Skin rash occurs in approximately 18% of patients receiving delavirdine; it typically occurs during the first 1-3 weeks of therapy and does not preclude rechallenge. However, severe rash such as erythema multiforme and Stevens-Johnson syndrome have rarely been reported. Other possible adverse effects are headache, fatigue, nausea, diarrhea, and increased serum aminotransferase levels. Delavirdine has been shown to be teratogenic in rats, causing ventricular septal defects and other malformations at dosages not unlike those achieved in humans. Thus, pregnancy should be avoided when taking delavirdine.
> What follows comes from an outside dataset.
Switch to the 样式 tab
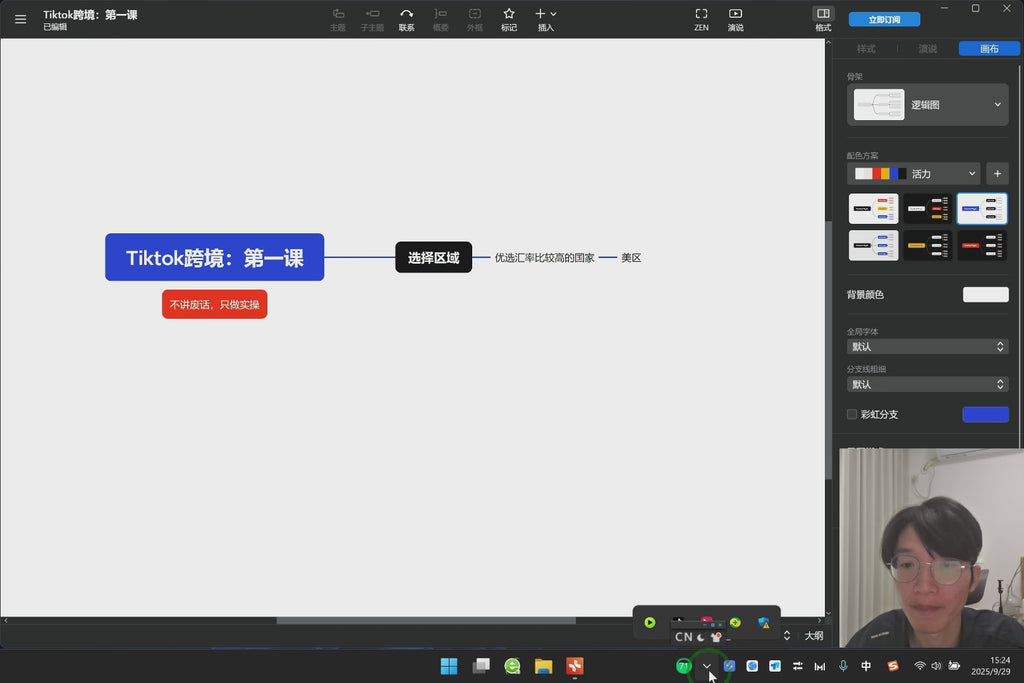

Delavirdine is extensively metabolized to inactive metabolites by the CYP3A and CYP2D6 enzymes and also inhibits CYP3A4 and 2C9. Therefore, there are numerous potential drug-drug interactions to consider (Tables 49-3 and 49-4). Because of this effect, however, co-administration with delavirdine may allow indinavir or saquinavir to be dosed twice daily rather than the usual three times a day. The concurrent use of delavirdine with amprenavir/fosamprenavir and rifabutin is not recommended because of decreased delavirdine levels.
EFAVIRENZ
Efavirenz can be given once daily because of its long half-life (40-55 hours). It is moderately well absorbed following oral administration (45%). Since toxicity may increase owing to increased bioavailability after a high-fat meal, efavirenz should be taken on an empty stomach. Peak plasma concentrations occur 3-5 hours after administration of daily doses; steady-state plasma concentrations are reached in 6-10 days. Efavirenz is principally metabolized by CYP3A4 and CYP2B6 to inactive hydroxylated metabolites; the remainder is eliminated in the feces as unchanged drug. It is highly bound to albumin (~ 99%), and cerebrospinal fluid levels range from 0.3% to 1.2% of plasma levels.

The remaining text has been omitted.